Resources 2


S Corporations

An S corporation, often simply called an “S corp”, is a popular business structure for small businesses providing the time-honored liability protections of a corporation while simultaneously permitting the benefits of pass-through taxation. Shareholders of S corporations report the flow-through of income and losses on their personal tax returns and are assessed tax at their individual income tax rates. This allows S corporations to avoid the double taxation on the corporate income – to which so-called “C” corporations are subject generally.

  1. Eligibility Criteria

To qualify for S corporation status, the corporation must meet the following requirements:

 Be a domestic corporation

  • Have only allowable shareholders
    • May be individuals, certain trusts, and estates and
    • May not be partnerships, corporations or non-resident alien shareholders
  • Have no more than 100 shareholders
  • Have only one class of stock
  • Not be an ineligible corporation (e. certain financial institutions, insurance companies, and domestic international sales corporations) prevented from qualification.
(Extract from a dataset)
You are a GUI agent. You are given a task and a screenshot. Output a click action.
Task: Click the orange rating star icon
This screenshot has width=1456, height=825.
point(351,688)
****Partnerships (including all entities taxed for federal tax purposes as partnerships),

       corporations and many trusts cannot be shareholders of S corporations****

  1. Formation and Registration
  • Incorporate: To become an S corp, a business must first incorporate in its home state.
  • File Form 2553: After incorporation, the business must submit Form 2553 to the IRS to elect S corporation status.
  1. Taxation
  • Pass-through Taxation / No corporate income tax: Instead of the corporation paying federal corporate taxes, the income, losses, deductions, and credits flow through to shareholders who report these on their individual tax returns.
  • State Taxes: Depending on the state, an S corp might still be subject to certain state taxes.
  • Not every business is right for S corporation status. It’s important to discuss with a legal, tax or accounting professional to determine if this structure suits your needs.
  • Failure to meet the requirements can potentially result in the loss of S corporation status, which might bring about undesirable tax consequences including, without limitation, double “C” corporation taxation from the point of failure.